Lay out everything in the data from the line containing "Click the Freq" down through the end as a Markdown table with a No. column for the row number and a Line column for the line. Leave out blank lines.

[Entries drawn from a collection]
□ □ □ □
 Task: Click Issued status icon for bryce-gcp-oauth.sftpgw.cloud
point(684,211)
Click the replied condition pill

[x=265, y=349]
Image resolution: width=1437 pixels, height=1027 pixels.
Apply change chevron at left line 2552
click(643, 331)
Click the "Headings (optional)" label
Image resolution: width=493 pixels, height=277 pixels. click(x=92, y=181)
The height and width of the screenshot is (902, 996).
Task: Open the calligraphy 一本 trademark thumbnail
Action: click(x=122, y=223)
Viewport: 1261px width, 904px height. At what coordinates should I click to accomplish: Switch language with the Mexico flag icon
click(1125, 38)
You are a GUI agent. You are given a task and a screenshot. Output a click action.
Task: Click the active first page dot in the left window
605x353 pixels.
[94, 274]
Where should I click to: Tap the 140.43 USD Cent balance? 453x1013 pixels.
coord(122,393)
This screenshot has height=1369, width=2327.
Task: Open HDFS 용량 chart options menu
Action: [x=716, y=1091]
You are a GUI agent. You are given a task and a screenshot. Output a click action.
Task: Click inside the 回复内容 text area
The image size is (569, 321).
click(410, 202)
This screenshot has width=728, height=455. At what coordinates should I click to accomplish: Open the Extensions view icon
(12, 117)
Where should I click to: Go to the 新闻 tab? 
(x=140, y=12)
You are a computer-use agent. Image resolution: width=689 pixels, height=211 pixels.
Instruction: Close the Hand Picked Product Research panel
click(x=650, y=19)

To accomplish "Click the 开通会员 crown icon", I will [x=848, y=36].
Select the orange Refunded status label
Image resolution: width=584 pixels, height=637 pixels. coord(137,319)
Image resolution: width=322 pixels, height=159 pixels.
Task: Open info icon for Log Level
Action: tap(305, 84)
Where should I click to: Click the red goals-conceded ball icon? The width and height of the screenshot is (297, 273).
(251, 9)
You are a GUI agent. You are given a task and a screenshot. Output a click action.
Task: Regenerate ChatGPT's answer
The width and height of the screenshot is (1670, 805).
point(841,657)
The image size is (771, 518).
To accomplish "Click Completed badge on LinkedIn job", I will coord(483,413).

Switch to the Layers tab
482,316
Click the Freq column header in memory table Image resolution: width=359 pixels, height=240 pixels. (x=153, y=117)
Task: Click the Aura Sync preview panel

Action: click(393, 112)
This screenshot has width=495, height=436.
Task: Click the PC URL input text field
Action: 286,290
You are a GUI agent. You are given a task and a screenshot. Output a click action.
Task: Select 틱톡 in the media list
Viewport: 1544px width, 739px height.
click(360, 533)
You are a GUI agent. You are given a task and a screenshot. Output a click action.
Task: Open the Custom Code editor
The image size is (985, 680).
□ □ □ □
> **Answer to the problem**
| No. | Line |
|---|---|
| 1 | Click the Freq column header in memory table Image resolution: width=359 pixels, height=240 pixels. (x=153, y=117) |
| 2 | Task: Click the Aura Sync preview panel |
| 3 | Action: click(393, 112) |
| 4 | This screenshot has width=495, height=436. |
| 5 | Task: Click the PC URL input text field |
| 6 | Action: 286,290 |
| 7 | You are a GUI agent. You are given a task and a screenshot. Output a click action. |
| 8 | Task: Select 틱톡 in the media list |
| 9 | Viewport: 1544px width, 739px height. |
| 10 | click(360, 533) |
| 11 | You are a GUI agent. You are given a task and a screenshot. Output a click action. |
| 12 | Task: Open the Custom Code editor |
| 13 | The image size is (985, 680). |